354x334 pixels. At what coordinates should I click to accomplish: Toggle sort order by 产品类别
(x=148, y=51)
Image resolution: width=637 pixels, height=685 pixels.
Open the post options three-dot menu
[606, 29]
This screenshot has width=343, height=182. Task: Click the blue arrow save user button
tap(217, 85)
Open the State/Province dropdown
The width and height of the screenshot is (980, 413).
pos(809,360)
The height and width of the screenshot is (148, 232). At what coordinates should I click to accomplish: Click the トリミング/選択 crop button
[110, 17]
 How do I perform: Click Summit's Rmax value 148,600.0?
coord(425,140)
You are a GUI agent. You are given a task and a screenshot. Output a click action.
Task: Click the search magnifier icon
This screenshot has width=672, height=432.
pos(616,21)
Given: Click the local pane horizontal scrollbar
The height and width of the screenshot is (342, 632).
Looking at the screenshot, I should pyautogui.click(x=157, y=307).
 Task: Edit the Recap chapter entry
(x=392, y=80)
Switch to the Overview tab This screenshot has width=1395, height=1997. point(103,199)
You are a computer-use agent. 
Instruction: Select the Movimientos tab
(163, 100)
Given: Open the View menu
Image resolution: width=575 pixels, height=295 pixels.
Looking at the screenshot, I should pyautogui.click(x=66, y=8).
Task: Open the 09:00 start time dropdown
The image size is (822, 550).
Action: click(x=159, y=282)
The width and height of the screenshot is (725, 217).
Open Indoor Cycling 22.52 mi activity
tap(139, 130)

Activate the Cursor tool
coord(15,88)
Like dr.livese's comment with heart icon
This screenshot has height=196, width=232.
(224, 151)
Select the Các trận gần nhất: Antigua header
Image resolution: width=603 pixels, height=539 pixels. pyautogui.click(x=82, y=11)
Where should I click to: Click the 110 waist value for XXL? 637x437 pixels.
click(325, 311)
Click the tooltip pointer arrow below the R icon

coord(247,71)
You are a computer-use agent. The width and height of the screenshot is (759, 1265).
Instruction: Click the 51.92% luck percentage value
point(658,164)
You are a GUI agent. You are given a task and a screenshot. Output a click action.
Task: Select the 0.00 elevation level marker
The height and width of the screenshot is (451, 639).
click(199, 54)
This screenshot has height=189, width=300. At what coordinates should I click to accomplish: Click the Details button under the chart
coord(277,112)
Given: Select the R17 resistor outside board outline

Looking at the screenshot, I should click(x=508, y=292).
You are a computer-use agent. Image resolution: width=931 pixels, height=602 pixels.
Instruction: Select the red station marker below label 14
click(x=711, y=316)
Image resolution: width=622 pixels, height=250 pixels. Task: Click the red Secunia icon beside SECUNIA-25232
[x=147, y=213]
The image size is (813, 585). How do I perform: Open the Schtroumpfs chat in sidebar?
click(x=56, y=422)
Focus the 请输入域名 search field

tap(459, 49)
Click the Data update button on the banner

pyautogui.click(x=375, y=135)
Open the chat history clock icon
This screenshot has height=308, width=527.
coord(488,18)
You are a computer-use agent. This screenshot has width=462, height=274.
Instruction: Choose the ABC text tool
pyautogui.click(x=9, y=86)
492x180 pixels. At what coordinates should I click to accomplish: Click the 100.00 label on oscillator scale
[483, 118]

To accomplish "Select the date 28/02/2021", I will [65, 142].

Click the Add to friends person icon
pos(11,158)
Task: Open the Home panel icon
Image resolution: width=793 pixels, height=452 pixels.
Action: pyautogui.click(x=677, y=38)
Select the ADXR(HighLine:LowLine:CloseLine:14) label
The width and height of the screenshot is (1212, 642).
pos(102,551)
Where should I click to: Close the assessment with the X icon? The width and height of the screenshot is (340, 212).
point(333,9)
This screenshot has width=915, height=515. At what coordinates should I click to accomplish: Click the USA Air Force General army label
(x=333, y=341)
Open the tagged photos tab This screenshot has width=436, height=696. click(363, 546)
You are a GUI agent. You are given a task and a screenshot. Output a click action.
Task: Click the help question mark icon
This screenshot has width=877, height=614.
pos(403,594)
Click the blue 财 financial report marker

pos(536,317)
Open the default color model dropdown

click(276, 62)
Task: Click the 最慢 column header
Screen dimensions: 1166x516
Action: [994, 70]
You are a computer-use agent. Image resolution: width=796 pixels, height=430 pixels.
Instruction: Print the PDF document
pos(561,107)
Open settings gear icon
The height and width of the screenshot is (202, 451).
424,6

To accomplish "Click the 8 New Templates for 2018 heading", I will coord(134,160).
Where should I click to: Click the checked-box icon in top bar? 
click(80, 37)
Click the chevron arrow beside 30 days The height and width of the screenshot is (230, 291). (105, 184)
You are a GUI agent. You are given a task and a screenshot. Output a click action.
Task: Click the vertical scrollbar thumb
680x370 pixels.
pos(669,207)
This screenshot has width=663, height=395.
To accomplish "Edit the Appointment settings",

Work instructions >>
So that nothing differs from the original, transcribe all of the records above.

Response box >>
354x334 pixels. At what coordinates should I click to accomplish: Toggle sort order by 产品类别
(x=148, y=51)
Image resolution: width=637 pixels, height=685 pixels.
Open the post options three-dot menu
[606, 29]
This screenshot has width=343, height=182. Task: Click the blue arrow save user button
tap(217, 85)
Open the State/Province dropdown
The width and height of the screenshot is (980, 413).
pos(809,360)
The height and width of the screenshot is (148, 232). At what coordinates should I click to accomplish: Click the トリミング/選択 crop button
[110, 17]
 How do I perform: Click Summit's Rmax value 148,600.0?
coord(425,140)
You are a GUI agent. You are given a task and a screenshot. Output a click action.
Task: Click the search magnifier icon
This screenshot has width=672, height=432.
pos(616,21)
Given: Click the local pane horizontal scrollbar
The height and width of the screenshot is (342, 632).
Looking at the screenshot, I should pyautogui.click(x=157, y=307).
 Task: Edit the Recap chapter entry
(x=392, y=80)
Switch to the Overview tab This screenshot has width=1395, height=1997. point(103,199)
You are a computer-use agent. 
Instruction: Select the Movimientos tab
(163, 100)
Given: Open the View menu
Image resolution: width=575 pixels, height=295 pixels.
Looking at the screenshot, I should pyautogui.click(x=66, y=8).
Task: Open the 09:00 start time dropdown
The image size is (822, 550).
Action: click(x=159, y=282)
The width and height of the screenshot is (725, 217).
Open Indoor Cycling 22.52 mi activity
tap(139, 130)

Activate the Cursor tool
coord(15,88)
Like dr.livese's comment with heart icon
This screenshot has height=196, width=232.
(224, 151)
Select the Các trận gần nhất: Antigua header
Image resolution: width=603 pixels, height=539 pixels. pyautogui.click(x=82, y=11)
Where should I click to: Click the 110 waist value for XXL? 637x437 pixels.
click(325, 311)
Click the tooltip pointer arrow below the R icon

coord(247,71)
You are a computer-use agent. The width and height of the screenshot is (759, 1265).
Instruction: Click the 51.92% luck percentage value
point(658,164)
You are a GUI agent. You are given a task and a screenshot. Output a click action.
Task: Select the 0.00 elevation level marker
The height and width of the screenshot is (451, 639).
click(199, 54)
This screenshot has height=189, width=300. At what coordinates should I click to accomplish: Click the Details button under the chart
coord(277,112)
Given: Select the R17 resistor outside board outline

Looking at the screenshot, I should click(x=508, y=292).
You are a computer-use agent. Image resolution: width=931 pixels, height=602 pixels.
Instruction: Select the red station marker below label 14
click(x=711, y=316)
Image resolution: width=622 pixels, height=250 pixels. Task: Click the red Secunia icon beside SECUNIA-25232
[x=147, y=213]
The image size is (813, 585). How do I perform: Open the Schtroumpfs chat in sidebar?
click(x=56, y=422)
Focus the 请输入域名 search field

tap(459, 49)
Click the Data update button on the banner

pyautogui.click(x=375, y=135)
Open the chat history clock icon
This screenshot has height=308, width=527.
coord(488,18)
You are a computer-use agent. This screenshot has width=462, height=274.
Instruction: Choose the ABC text tool
pyautogui.click(x=9, y=86)
492x180 pixels. At what coordinates should I click to accomplish: Click the 100.00 label on oscillator scale
[483, 118]

To accomplish "Select the date 28/02/2021", I will [65, 142].

Click the Add to friends person icon
pos(11,158)
Task: Open the Home panel icon
Image resolution: width=793 pixels, height=452 pixels.
Action: pyautogui.click(x=677, y=38)
Select the ADXR(HighLine:LowLine:CloseLine:14) label
The width and height of the screenshot is (1212, 642).
pos(102,551)
Where should I click to: Close the assessment with the X icon? The width and height of the screenshot is (340, 212).
point(333,9)
This screenshot has width=915, height=515. At what coordinates should I click to accomplish: Click the USA Air Force General army label
(x=333, y=341)
Open the tagged photos tab This screenshot has width=436, height=696. click(363, 546)
You are a GUI agent. You are given a task and a screenshot. Output a click action.
Task: Click the help question mark icon
This screenshot has width=877, height=614.
pos(403,594)
Click the blue 财 financial report marker

pos(536,317)
Open the default color model dropdown

click(276, 62)
Task: Click the 最慢 column header
Screen dimensions: 1166x516
Action: [994, 70]
You are a computer-use agent. Image resolution: width=796 pixels, height=430 pixels.
Instruction: Print the PDF document
pos(561,107)
Open settings gear icon
The height and width of the screenshot is (202, 451).
424,6

To accomplish "Click the 8 New Templates for 2018 heading", I will coord(134,160).
Where should I click to: Click the checked-box icon in top bar? 
click(80, 37)
Click the chevron arrow beside 30 days The height and width of the screenshot is (230, 291). (105, 184)
You are a GUI agent. You are given a task and a screenshot. Output a click action.
Task: Click the vertical scrollbar thumb
680x370 pixels.
pos(669,207)
This screenshot has width=663, height=395.
To accomplish "Edit the Appointment settings",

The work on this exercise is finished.